TGS Expands its Data Coverage for Offshore Wind

4C Offshore | Tom Russell
By: 25/08/2021 TGS
TGS, a global provider of energy data and intelligence, has expanded its coverage of numerical weather prediction (NWP) model data. The latest model covers a 400,000 square kilometers area off the East Coast US, extending from Massachusetts to North Carolina. It was selected to inform and enhance wind resource assessment in the New York Bight Proposed Sale Notice areas.

This wind energy model has been produced in collaboration with Vaisala, a global leader in weather, environmental, and industrial measurements, to create a higher resolution dataset than publicly available with coverage over the key offshore wind industry focus areas in the US coast.

These model results have been validated by publicly available measurements, including but not limited to Floating Lidar data, to increase confidence and improve data quality compared to other industry datasets. It will be further enhanced with proprietary measurements later this year.

Wind developers and other industry stakeholders can compare their assessment of New York Bight areas with wind conditions over existing leases in their portfolio using this expansive high-resolution volume. This capability facilitates a baseline for future validation and post-award analysis.

TGS will now include both US and Scotwind NWP models into a comprehensive atlas of public and proprietary wind data resources. Combined with TGS subsidiary 4COffshore’s market intelligence database, this provides a powerful resource enabling rapid, accurate evaluation of available data in existing leases, especially for future auctions.

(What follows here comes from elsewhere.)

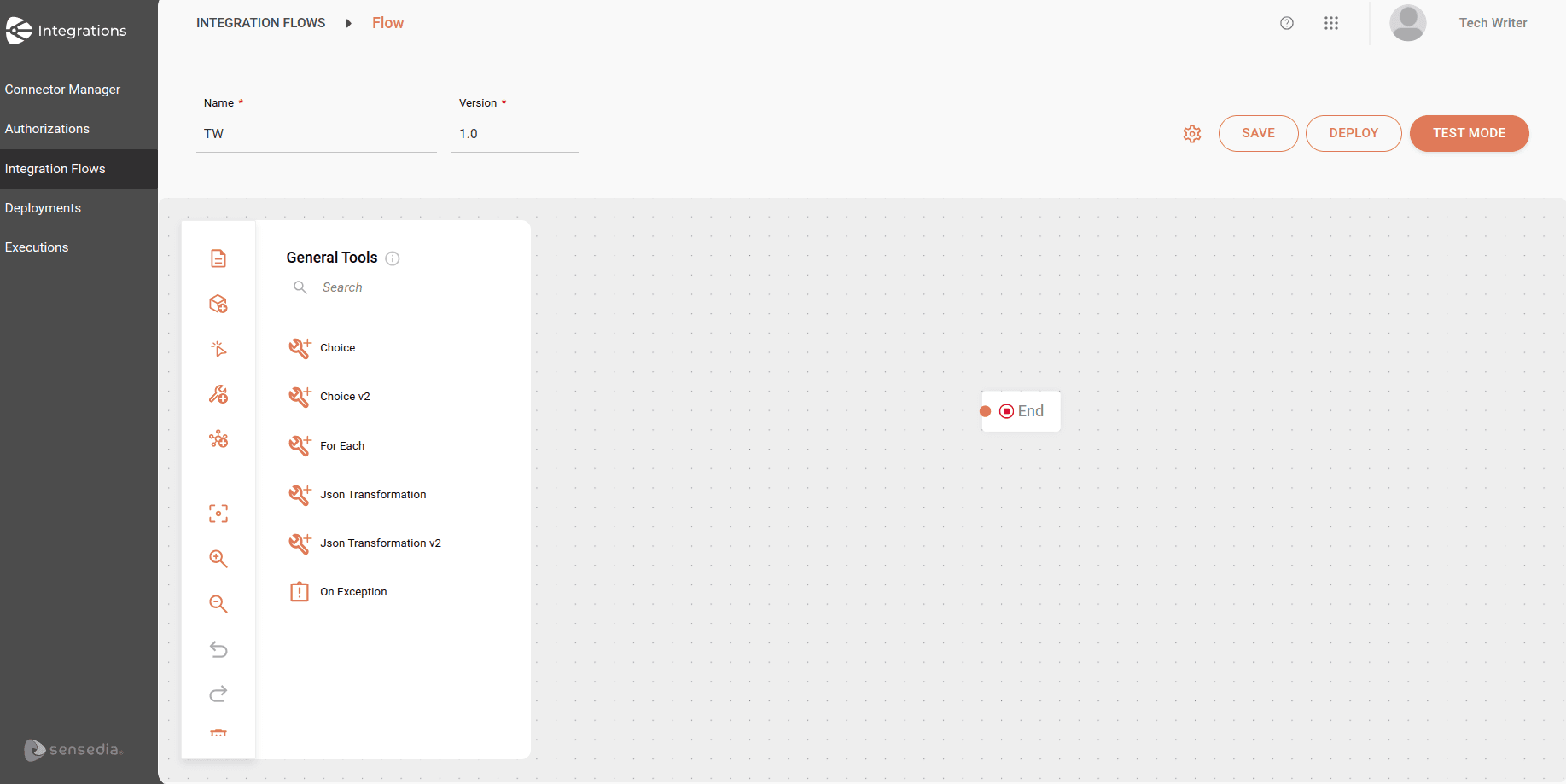1566x784 pixels.
Task: Open the node-network icon in the tool sidebar
Action: pyautogui.click(x=218, y=439)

Katja Akentieva, VP New Energy Solutions for Western Hemisphere at TGS, observes, “We are pleased to provide unique solutions and insights to the fast-growing offshore wind industry in the US and beyond, enabling our customers to reduce their commercial risk and improve their understanding of the energy potential in each lease block. Initial results reveal some interesting variations, spatial and temporal, which may impact various components of the wind farm design, construction and energy output.”